308 Or at 442-43. What rule, if any, does the majority opinion state? It seems to be this: An agency may deny an inquiry for a person’s address when that person has given the agency a plausible reason why disclosure to the specified inquirer would lead to an unreasonable invasion of privacy. Such a rule is as futile as it is unworkable.

First, what is an agency to do if the inquiry comes from someone other than the inquirer designated in the request to withhold the address? The Public Records Act does not'allow an agency to demand the reasons for someone’s request for a public record.

Second, does the Court expect an agency to take the *450reasons asserted for a request to withhold an address at face value, though the person may really be hiding from a creditor or from service of process rather than from someone pestering her for personal reasons or the like? If not, what is the agency’s practical obligation to verify the supposed threat of an “unreasonable invasion of privacy” if it expects to justify a refusal to disclose?

Third, one’s address may be sought from many other public agencies besides MVD. The typical adult’s address is found in many records, in county land records, election records, in an alumni office, in the public schools attended by the person’s children, often in the records of a public employer or a public library or the Department of Veterans Affairs, and so forth. An effort really to keep one’s address secret requires one either systematically to withdraw from all contact with public agencies or to persuade each separate agency that disclosure of one’s address to a specified inquirer would unreasonably invade one’s privacy; and even this, to repeat, would be circumvented when the inquirer employs or asks someone else to request the information.

The number and variety of public agencies to which one routinely provides one’s address should show beyond doubt that one’s address categorically is not the kind of information of which the legislature thought that its public disclosure would constitute (not “facilitate”) an invasion of privacy. The court’s effort to defeat the present request for a public record by misconstruction of the privacy exemption creates unresolved difficulties for the administration of the Public Records Act with little hope for the success which the court seeks to accomplish. I therefore would reverse the decision of the Court of Appeals.

Carson, J., joins in this dissenting opinion.

Contrast the meaning of “intimate parts” in determining criminal guilt, State v. Woodley, 306 Or 458, 760 P2d 884 (1988).

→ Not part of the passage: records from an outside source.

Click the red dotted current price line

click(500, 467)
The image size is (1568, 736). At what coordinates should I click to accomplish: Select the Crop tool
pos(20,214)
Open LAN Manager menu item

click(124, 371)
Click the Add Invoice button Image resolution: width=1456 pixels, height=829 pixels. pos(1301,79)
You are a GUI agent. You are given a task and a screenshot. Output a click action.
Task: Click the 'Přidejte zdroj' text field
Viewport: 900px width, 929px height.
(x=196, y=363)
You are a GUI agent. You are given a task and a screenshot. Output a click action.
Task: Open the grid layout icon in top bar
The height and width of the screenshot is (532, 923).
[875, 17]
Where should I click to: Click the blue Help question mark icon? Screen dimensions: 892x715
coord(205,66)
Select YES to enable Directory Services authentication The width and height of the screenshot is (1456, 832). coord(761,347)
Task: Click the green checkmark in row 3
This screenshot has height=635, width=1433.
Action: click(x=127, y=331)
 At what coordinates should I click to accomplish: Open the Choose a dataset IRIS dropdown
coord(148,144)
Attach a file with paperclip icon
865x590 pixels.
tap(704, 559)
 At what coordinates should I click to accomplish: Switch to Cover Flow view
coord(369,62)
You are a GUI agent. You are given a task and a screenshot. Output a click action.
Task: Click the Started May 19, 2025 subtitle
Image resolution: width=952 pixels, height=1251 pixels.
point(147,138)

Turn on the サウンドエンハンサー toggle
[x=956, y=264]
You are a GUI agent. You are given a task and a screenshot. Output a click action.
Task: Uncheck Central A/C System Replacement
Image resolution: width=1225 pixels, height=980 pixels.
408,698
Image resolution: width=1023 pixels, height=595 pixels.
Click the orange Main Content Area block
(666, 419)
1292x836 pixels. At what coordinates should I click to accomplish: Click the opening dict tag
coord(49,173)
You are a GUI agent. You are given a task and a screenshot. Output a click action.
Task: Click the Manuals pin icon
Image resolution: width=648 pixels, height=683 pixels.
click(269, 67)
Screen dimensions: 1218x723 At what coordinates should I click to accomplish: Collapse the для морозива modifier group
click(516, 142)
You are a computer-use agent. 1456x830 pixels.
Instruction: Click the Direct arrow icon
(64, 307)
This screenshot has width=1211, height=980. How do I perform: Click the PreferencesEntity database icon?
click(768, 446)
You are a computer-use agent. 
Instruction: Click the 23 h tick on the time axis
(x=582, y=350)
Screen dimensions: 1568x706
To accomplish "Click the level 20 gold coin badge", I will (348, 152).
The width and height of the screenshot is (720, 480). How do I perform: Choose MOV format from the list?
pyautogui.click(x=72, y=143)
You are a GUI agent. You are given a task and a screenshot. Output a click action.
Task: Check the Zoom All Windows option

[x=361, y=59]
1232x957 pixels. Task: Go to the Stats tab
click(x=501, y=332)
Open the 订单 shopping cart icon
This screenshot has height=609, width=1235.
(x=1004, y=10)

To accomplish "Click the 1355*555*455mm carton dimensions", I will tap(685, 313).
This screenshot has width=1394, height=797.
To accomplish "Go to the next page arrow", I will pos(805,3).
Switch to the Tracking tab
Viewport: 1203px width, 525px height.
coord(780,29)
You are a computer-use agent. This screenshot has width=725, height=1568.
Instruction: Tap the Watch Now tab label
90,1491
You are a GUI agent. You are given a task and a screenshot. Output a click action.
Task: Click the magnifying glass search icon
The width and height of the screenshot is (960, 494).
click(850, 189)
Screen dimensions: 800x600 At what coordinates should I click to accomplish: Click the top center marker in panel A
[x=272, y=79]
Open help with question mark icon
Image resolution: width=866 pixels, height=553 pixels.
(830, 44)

That “personal” information in ORS 192.502(2) means information specific to named individuals is shown by its illustrative reference to data that may be kept in a “personal, medical or similar file.”

The statutory phrase, “constitute an unreasonable invasion of privacy,” clearly follows the tort of publicizing private facts first described in 1896 by Samuel Warren and Louis Brandéis and now in Restatement (Second) Torts § 652D. This is not a tort in Oregon, see Anderson v. Fisher Broadcasting Co., 300 Or 452, 712 P2d 803 (1986), Humphers v. First Interstate Bank, 298 Or 706, 696 P2d 527 (1985), but that is immaterial to interpreting what the legislature meant by the word “constitute.”